:: STATED EXERCISE ::
Put every row below into a numbered list, leaving out any blank lines.

Entries for locating words and elements

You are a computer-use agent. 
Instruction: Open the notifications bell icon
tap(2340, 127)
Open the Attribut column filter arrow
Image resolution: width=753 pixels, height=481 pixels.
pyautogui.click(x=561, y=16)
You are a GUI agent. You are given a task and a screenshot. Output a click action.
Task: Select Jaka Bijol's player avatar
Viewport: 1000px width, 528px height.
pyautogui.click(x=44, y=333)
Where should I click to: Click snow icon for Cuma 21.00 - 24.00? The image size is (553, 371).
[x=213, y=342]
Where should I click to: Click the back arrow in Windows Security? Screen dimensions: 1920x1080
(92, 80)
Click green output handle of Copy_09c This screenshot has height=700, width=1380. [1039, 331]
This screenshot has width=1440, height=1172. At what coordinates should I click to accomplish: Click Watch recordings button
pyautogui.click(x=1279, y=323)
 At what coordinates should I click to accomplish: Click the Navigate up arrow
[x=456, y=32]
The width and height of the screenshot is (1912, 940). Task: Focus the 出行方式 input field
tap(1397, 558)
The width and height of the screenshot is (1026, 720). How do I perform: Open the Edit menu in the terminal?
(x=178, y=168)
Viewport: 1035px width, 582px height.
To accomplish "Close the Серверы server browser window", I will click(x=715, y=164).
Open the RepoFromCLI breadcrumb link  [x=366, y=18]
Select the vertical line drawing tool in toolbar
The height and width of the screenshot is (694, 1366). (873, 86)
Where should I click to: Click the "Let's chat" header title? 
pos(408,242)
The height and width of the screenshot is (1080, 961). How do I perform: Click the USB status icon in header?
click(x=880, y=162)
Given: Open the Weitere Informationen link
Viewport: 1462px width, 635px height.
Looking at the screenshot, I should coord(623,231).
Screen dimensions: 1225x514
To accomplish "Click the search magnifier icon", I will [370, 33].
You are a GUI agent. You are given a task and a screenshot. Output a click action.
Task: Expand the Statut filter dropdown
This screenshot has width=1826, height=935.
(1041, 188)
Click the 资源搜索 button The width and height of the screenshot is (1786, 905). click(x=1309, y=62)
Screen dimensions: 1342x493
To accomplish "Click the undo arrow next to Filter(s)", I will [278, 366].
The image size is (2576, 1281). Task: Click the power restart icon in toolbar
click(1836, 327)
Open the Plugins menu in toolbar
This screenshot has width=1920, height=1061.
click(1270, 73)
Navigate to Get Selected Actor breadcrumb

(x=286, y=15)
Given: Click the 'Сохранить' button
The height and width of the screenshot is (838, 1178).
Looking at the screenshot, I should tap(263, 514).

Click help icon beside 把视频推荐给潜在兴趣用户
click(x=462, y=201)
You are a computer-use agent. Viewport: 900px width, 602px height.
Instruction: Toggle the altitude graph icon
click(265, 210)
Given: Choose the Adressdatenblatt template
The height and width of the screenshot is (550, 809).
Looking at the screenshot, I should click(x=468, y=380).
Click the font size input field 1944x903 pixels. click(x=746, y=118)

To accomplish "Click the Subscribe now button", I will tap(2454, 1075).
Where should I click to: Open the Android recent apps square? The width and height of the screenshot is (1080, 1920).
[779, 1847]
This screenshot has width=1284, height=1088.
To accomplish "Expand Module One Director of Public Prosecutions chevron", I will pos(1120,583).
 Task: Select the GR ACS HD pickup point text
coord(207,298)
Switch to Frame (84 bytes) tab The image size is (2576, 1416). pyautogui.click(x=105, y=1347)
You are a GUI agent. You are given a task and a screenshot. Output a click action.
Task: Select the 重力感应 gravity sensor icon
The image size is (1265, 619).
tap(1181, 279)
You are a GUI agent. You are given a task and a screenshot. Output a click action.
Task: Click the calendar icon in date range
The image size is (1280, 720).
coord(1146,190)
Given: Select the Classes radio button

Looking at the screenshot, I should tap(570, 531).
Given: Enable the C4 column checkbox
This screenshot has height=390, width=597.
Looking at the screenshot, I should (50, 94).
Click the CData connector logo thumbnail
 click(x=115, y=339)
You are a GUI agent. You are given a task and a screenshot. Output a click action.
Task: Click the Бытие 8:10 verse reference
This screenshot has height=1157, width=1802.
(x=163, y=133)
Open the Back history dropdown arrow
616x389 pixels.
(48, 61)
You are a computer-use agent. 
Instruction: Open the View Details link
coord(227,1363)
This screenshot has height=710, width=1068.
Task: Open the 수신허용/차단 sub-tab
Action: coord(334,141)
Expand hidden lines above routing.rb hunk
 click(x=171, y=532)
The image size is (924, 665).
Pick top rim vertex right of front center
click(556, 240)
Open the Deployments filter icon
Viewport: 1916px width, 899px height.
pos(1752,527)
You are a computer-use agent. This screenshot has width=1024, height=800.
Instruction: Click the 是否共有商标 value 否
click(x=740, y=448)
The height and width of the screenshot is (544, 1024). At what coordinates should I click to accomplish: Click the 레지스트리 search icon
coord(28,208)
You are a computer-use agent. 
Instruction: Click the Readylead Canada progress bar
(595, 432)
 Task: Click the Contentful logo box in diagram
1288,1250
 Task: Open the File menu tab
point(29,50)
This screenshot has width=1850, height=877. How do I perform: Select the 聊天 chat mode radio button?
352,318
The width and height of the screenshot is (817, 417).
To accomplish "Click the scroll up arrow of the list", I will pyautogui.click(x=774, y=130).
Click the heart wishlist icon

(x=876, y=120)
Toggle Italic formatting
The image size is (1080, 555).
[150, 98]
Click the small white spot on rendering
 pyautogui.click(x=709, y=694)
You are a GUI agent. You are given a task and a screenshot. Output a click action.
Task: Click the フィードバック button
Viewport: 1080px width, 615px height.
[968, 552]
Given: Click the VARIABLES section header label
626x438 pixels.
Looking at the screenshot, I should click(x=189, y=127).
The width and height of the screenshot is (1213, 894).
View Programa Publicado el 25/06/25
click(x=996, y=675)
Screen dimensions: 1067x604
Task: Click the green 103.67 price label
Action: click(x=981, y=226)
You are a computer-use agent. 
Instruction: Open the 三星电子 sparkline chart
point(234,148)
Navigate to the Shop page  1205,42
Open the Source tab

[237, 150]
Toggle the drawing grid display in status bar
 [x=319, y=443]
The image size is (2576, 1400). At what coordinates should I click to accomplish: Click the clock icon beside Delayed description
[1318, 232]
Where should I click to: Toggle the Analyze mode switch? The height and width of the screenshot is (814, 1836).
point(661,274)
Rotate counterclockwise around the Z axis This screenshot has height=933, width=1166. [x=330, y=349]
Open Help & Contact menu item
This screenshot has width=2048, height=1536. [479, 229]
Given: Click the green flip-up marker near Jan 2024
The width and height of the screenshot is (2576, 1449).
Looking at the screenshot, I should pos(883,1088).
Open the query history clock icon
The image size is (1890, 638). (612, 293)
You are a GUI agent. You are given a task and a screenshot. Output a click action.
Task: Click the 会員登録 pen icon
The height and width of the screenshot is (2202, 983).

:: EXERCISE ANSWER ::
1. You are a computer-use agent. 
2. Instruction: Open the notifications bell icon
3. tap(2340, 127)
4. Open the Attribut column filter arrow
5. Image resolution: width=753 pixels, height=481 pixels.
6. pyautogui.click(x=561, y=16)
7. You are a GUI agent. You are given a task and a screenshot. Output a click action.
8. Task: Select Jaka Bijol's player avatar
9. Viewport: 1000px width, 528px height.
10. pyautogui.click(x=44, y=333)
11. Where should I click to: Click snow icon for Cuma 21.00 - 24.00? The image size is (553, 371).
12. [x=213, y=342]
13. Where should I click to: Click the back arrow in Windows Security? Screen dimensions: 1920x1080
14. (92, 80)
15. Click green output handle of Copy_09c This screenshot has height=700, width=1380. [1039, 331]
16. This screenshot has width=1440, height=1172. At what coordinates should I click to accomplish: Click Watch recordings button
17. pyautogui.click(x=1279, y=323)
18.  At what coordinates should I click to accomplish: Click the Navigate up arrow
19. [x=456, y=32]
20. The width and height of the screenshot is (1912, 940). Task: Focus the 出行方式 input field
21. tap(1397, 558)
22. The width and height of the screenshot is (1026, 720). How do I perform: Open the Edit menu in the terminal?
23. (x=178, y=168)
24. Viewport: 1035px width, 582px height.
25. To accomplish "Close the Серверы server browser window", I will click(x=715, y=164).
26. Open the RepoFromCLI breadcrumb link  [x=366, y=18]
27. Select the vertical line drawing tool in toolbar
28. The height and width of the screenshot is (694, 1366). (873, 86)
29. Where should I click to: Click the "Let's chat" header title? 
30. pos(408,242)
31. The height and width of the screenshot is (1080, 961). How do I perform: Click the USB status icon in header?
32. click(x=880, y=162)
33. Given: Open the Weitere Informationen link
34. Viewport: 1462px width, 635px height.
35. Looking at the screenshot, I should coord(623,231).
36. Screen dimensions: 1225x514
37. To accomplish "Click the search magnifier icon", I will [370, 33].
38. You are a GUI agent. You are given a task and a screenshot. Output a click action.
39. Task: Expand the Statut filter dropdown
40. This screenshot has width=1826, height=935.
41. (1041, 188)
42. Click the 资源搜索 button The width and height of the screenshot is (1786, 905). click(x=1309, y=62)
43. Screen dimensions: 1342x493
44. To accomplish "Click the undo arrow next to Filter(s)", I will [278, 366].
45. The image size is (2576, 1281). Task: Click the power restart icon in toolbar
46. click(1836, 327)
47. Open the Plugins menu in toolbar
48. This screenshot has width=1920, height=1061.
49. click(1270, 73)
50. Navigate to Get Selected Actor breadcrumb
51. (x=286, y=15)
52. Given: Click the 'Сохранить' button
53. The height and width of the screenshot is (838, 1178).
54. Looking at the screenshot, I should tap(263, 514).
55. Click help icon beside 把视频推荐给潜在兴趣用户
56. click(x=462, y=201)
57. You are a computer-use agent. Viewport: 900px width, 602px height.
58. Instruction: Toggle the altitude graph icon
59. click(265, 210)
60. Given: Choose the Adressdatenblatt template
61. The height and width of the screenshot is (550, 809).
62. Looking at the screenshot, I should click(x=468, y=380).
63. Click the font size input field 1944x903 pixels. click(x=746, y=118)
64. To accomplish "Click the Subscribe now button", I will tap(2454, 1075).
65. Where should I click to: Open the Android recent apps square? The width and height of the screenshot is (1080, 1920).
66. [779, 1847]
67. This screenshot has width=1284, height=1088.
68. To accomplish "Expand Module One Director of Public Prosecutions chevron", I will pos(1120,583).
69.  Task: Select the GR ACS HD pickup point text
70. coord(207,298)
71. Switch to Frame (84 bytes) tab The image size is (2576, 1416). pyautogui.click(x=105, y=1347)
72. You are a GUI agent. You are given a task and a screenshot. Output a click action.
73. Task: Select the 重力感应 gravity sensor icon
74. The image size is (1265, 619).
75. tap(1181, 279)
76. You are a GUI agent. You are given a task and a screenshot. Output a click action.
77. Task: Click the calendar icon in date range
78. The image size is (1280, 720).
79. coord(1146,190)
80. Given: Select the Classes radio button
81. Looking at the screenshot, I should tap(570, 531).
82. Given: Enable the C4 column checkbox
83. This screenshot has height=390, width=597.
84. Looking at the screenshot, I should (50, 94).
85. Click the CData connector logo thumbnail
86.  click(x=115, y=339)
87. You are a GUI agent. You are given a task and a screenshot. Output a click action.
88. Task: Click the Бытие 8:10 verse reference
89. This screenshot has height=1157, width=1802.
90. (x=163, y=133)
91. Open the Back history dropdown arrow
92. 616x389 pixels.
93. (48, 61)
94. You are a computer-use agent. 
95. Instruction: Open the View Details link
96. coord(227,1363)
97. This screenshot has height=710, width=1068.
98. Task: Open the 수신허용/차단 sub-tab
99. Action: coord(334,141)
100. Expand hidden lines above routing.rb hunk
101.  click(x=171, y=532)
102. The image size is (924, 665).
103. Pick top rim vertex right of front center
104. click(556, 240)
105. Open the Deployments filter icon
106. Viewport: 1916px width, 899px height.
107. pos(1752,527)
108. You are a computer-use agent. This screenshot has width=1024, height=800.
109. Instruction: Click the 是否共有商标 value 否
110. click(x=740, y=448)
111. The height and width of the screenshot is (544, 1024). At what coordinates should I click to accomplish: Click the 레지스트리 search icon
112. coord(28,208)
113. You are a computer-use agent. 
114. Instruction: Click the Readylead Canada progress bar
115. (595, 432)
116.  Task: Click the Contentful logo box in diagram
117. 1288,1250
118.  Task: Open the File menu tab
119. point(29,50)
120. This screenshot has width=1850, height=877. How do I perform: Select the 聊天 chat mode radio button?
121. 352,318
122. The width and height of the screenshot is (817, 417).
123. To accomplish "Click the scroll up arrow of the list", I will pyautogui.click(x=774, y=130).
124. Click the heart wishlist icon
125. (x=876, y=120)
126. Toggle Italic formatting
127. The image size is (1080, 555).
128. [150, 98]
129. Click the small white spot on rendering
130.  pyautogui.click(x=709, y=694)
131. You are a GUI agent. You are given a task and a screenshot. Output a click action.
132. Task: Click the フィードバック button
133. Viewport: 1080px width, 615px height.
134. [968, 552]
135. Given: Click the VARIABLES section header label
136. 626x438 pixels.
137. Looking at the screenshot, I should click(x=189, y=127).
138. The width and height of the screenshot is (1213, 894).
139. View Programa Publicado el 25/06/25
140. click(x=996, y=675)
141. Screen dimensions: 1067x604
142. Task: Click the green 103.67 price label
143. Action: click(x=981, y=226)
144. You are a computer-use agent. 
145. Instruction: Open the 三星电子 sparkline chart
146. point(234,148)
147. Navigate to the Shop page  1205,42
148. Open the Source tab
149. [237, 150]
150. Toggle the drawing grid display in status bar
151.  [x=319, y=443]
152. The image size is (2576, 1400). At what coordinates should I click to accomplish: Click the clock icon beside Delayed description
153. [1318, 232]
154. Where should I click to: Toggle the Analyze mode switch? The height and width of the screenshot is (814, 1836).
155. point(661,274)
156. Rotate counterclockwise around the Z axis This screenshot has height=933, width=1166. [x=330, y=349]
157. Open Help & Contact menu item
158. This screenshot has width=2048, height=1536. [479, 229]
159. Given: Click the green flip-up marker near Jan 2024
160. The width and height of the screenshot is (2576, 1449).
161. Looking at the screenshot, I should pos(883,1088).
162. Open the query history clock icon
163. The image size is (1890, 638). (612, 293)
164. You are a GUI agent. You are given a task and a screenshot. Output a click action.
165. Task: Click the 会員登録 pen icon
166. The height and width of the screenshot is (2202, 983).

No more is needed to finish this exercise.